» **TEXT EXTRACT**:
┏━━

Remembering Lewis Warsh, a Planter of Poets

When Lewis Warsh died, Kyle Dacuyan, the director at the Poetry Project, told me that he felt a spirit at the church lingering but about to leave. Perhaps that is what I was feeling and have put words into Kyle’s mouth, but I too was especially saddened by Lewis’s passing because I knew he wasn’t finished, that he was working up to the end. But it is good to have Death find us doing what we love to do, isn’t it? That we might say over our shoulders, not out of fear but necessity, “Could you just wait a minute? I have to finish this sentence.” I felt the sudden loss as I walked through the East Village where his presence remains present. Lewis lived many places, and wherever that was and whenever that was, he was writing—I have heard him typing—but the East Village is uniquely alive in his pages.

The East Village is also where I moved in 1979, and where I would soon meet Lewis when he returned from Massachusetts with Bernadette Mayer and Marie, Sophie and Max, their children. I remember Bernadette working as the new director at the Poetry Project, and Lewis often at home publishing other writers for United Artists, writing, and happily, it seemed to me, taking care of the children. A lot of the East Village was rubble back then, burned out buildings and brick-filled vacant lots. You could stand at the corner of 9th Street and Avenue C where I lived and see devastation all around. One day a guy in my building whose name was Paul Terry decided to write a letter to the city and arranged to have trees planted up and down our block from Avenue C to Avenue B. Paul would die of AIDS a few years later leaving behind his ashes that were scattered in a community garden he helped preserve at the end of the block, and the many trees that he planted. Passing people hardly notice the trees—especially without the desolation of the past to compare them to—nor do they think about the shade on their skin or the air cleaned and filtered by the leaves when they breathe, but there they are anyway, the beautiful trees.

┗━━

» **EXERCISE INSTRUCTIONS**:
**A)** Please repeat the Lewis Warsh tribute word for word from "When Lewis Warsh" to "in his pages.".
**B)** Carry on the Lewis Warsh tribute from the point where it stops.
The listing is separate material from the Lewis Warsh tribute.

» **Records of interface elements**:
┏━━

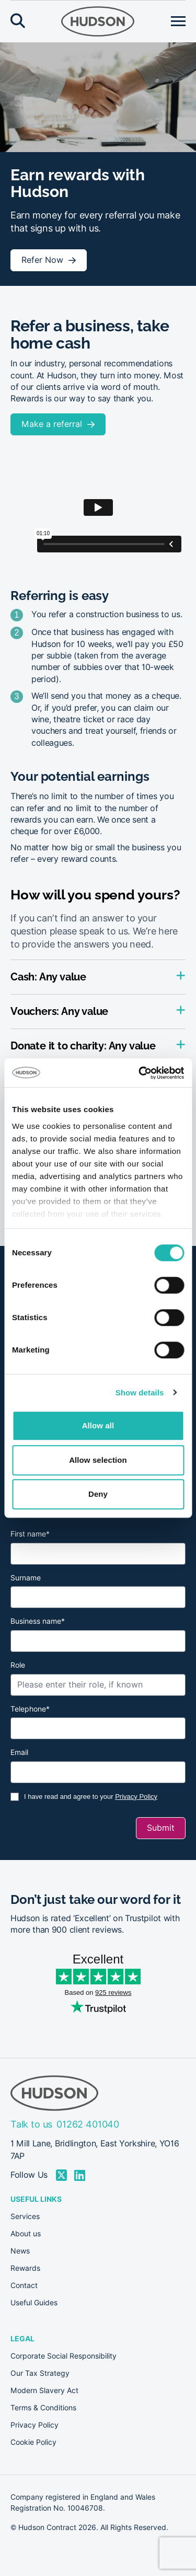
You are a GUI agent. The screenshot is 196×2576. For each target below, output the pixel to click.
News (20, 2251)
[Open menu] (178, 21)
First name (30, 1534)
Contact (24, 2285)
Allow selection (98, 1460)
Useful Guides (33, 2302)
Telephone (30, 1709)
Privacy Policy (136, 1796)
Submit (161, 1828)
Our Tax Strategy (40, 2373)
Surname (25, 1578)
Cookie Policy (33, 2442)
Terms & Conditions (43, 2408)
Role (17, 1665)
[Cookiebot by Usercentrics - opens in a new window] (139, 1073)
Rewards (25, 2268)
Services (25, 2216)
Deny (98, 1493)
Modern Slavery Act (44, 2390)
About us (25, 2234)
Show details (140, 1392)
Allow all (98, 1425)
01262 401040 (87, 2124)
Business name (37, 1621)
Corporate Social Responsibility (63, 2356)
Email (19, 1752)
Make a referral (51, 424)
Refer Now (42, 260)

┗━━

» **EXERCISE ANSWERS**:
**A)**
When Lewis Warsh died, Kyle Dacuyan, the director at the Poetry Project, told me that he felt a spirit at the church lingering but about to leave. Perhaps that is what I was feeling and have put words into Kyle’s mouth, but I too was especially saddened by Lewis’s passing because I knew he wasn’t finished, that he was working up to the end. But it is good to have Death find us doing what we love to do, isn’t it? That we might say over our shoulders, not out of fear but necessity, “Could you just wait a minute? I have to finish this sentence.” I felt the sudden loss as I walked through the East Village where his presence remains present. Lewis lived many places, and wherever that was and whenever that was, he was writing—I have heard him typing—but the East Village is uniquely alive in his pages.

**B)**
In the recent January 2021 Poetry Project Newsletter there are many testimonials from writers about the creative effect Lewis Warsh had on them. When I remember Lewis, I believe he planted poets like my friend Paul Terry planted trees. Several writers I know began their careers in his workshops. If you do a Google search for Poetry Project Newsletter Lewis Warsh In Memoriam you can read all of these testimonials there. A writer I admire a great deal, Maggie Dubris, whose books include Weep Not, My Wanton and Brokedown Palace writes this in the January Newsletter:


Lewis Warsh was my first poetry workshop leader when I got to New York in the late 1970s. It was such a wonderful experience; he was low-key, but very talented and opened up a whole world of poets that became a huge part of my life. He got us all to put out a workshop magazine, 8:30, that was a revelation—I had no idea you could just PUT OUT a magazine! I still treasure the photo I took for the cover; a young Bill Kushner is there, along with Pat Jones and myself. Lewis was a giving and inspirational presence in the world, and I’ll miss him.


Yes, Patricia Spears Jones was also in Lewis’s 1975 workshop. She has recently written an essay entitled “My First Reading, St. Mark's Poetry Project, 1975,” which everyone who likes good writing should read. I did an online search and found the essay typing in Patricia Spears Jones My First Reading, St. Mark's Poetry Project, 1975. Check it out. In her memoriam, Patricia writes:


He had a way of focusing on a word, phrase or line and sort of teasing out what should or should not be there. This could be blunt or very subtle. I don’t remember him ever saying something was crap (I did hear that in other workshops), but the weaker writers slowly left the workshop leaving a band of very smart, imaginative people in their wake.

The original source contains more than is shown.